Input material
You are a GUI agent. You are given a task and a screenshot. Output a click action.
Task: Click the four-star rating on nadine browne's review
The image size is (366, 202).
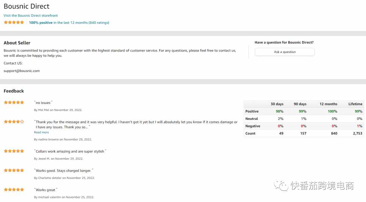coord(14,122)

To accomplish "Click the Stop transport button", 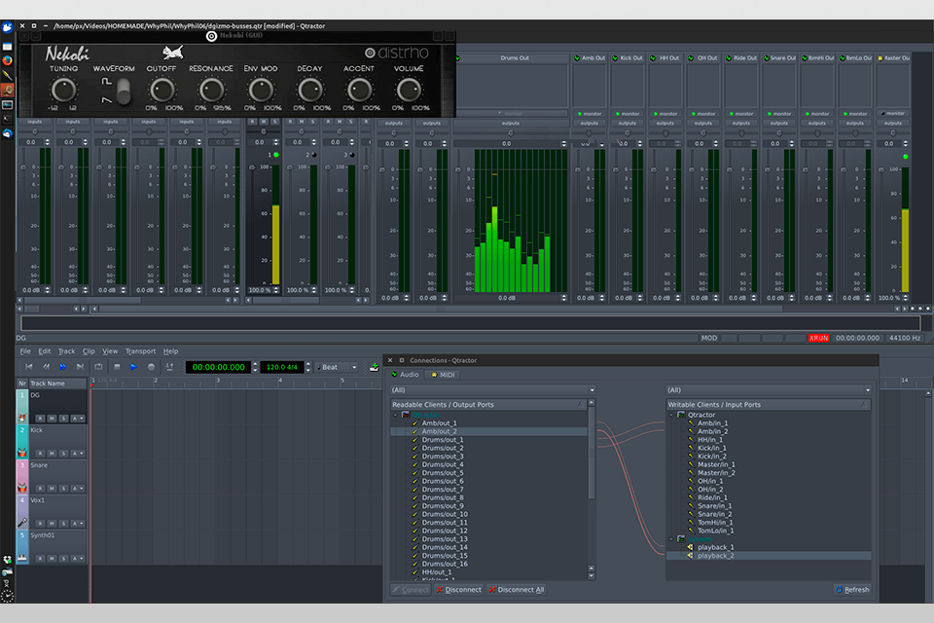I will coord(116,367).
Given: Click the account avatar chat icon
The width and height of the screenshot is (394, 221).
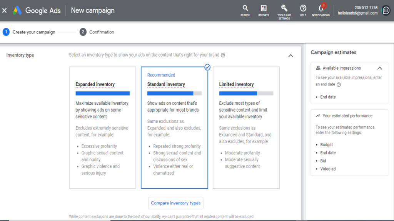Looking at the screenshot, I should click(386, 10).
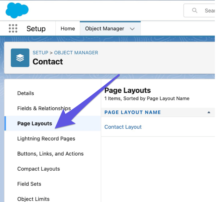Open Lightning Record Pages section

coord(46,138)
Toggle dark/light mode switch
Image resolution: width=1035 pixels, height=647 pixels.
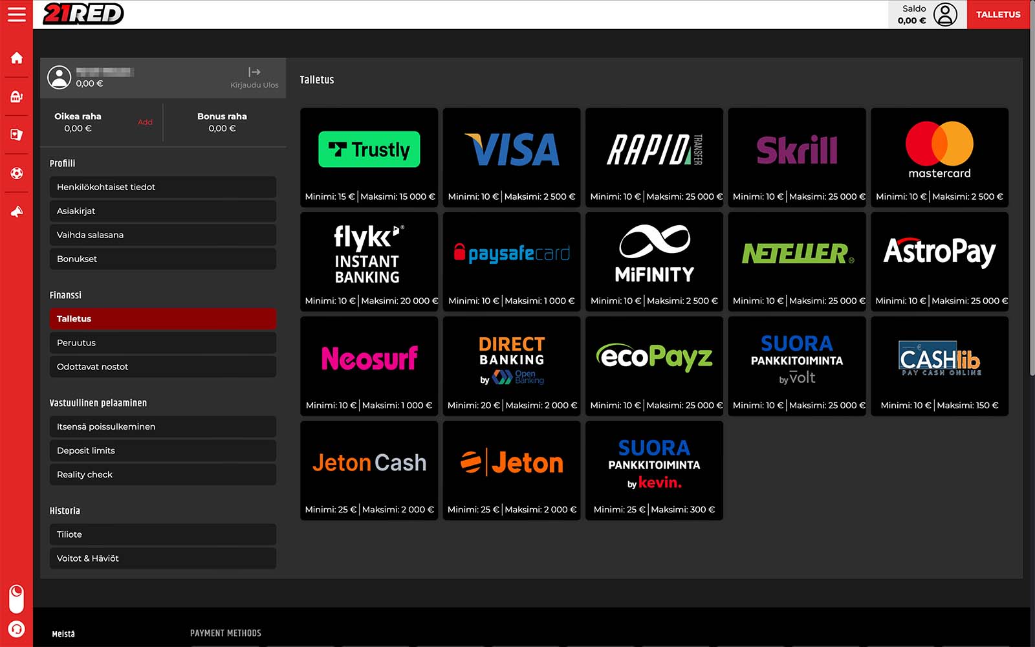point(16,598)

==

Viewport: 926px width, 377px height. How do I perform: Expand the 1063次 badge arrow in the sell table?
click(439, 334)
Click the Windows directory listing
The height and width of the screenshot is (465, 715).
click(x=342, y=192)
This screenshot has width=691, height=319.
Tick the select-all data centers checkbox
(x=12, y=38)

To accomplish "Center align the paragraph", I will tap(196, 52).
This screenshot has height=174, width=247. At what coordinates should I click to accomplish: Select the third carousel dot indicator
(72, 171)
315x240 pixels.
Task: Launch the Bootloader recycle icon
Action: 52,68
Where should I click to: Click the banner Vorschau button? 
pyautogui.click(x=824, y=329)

==

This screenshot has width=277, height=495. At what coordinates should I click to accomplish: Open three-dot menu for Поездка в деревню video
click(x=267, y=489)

Exercise task
Please reproduce the rows between the line holding "Toggle dark/light mode switch" and the line holding "point(16,598)", both included, and leave the pictures out.

Answer
Toggle dark/light mode switch
Image resolution: width=1035 pixels, height=647 pixels.
point(16,598)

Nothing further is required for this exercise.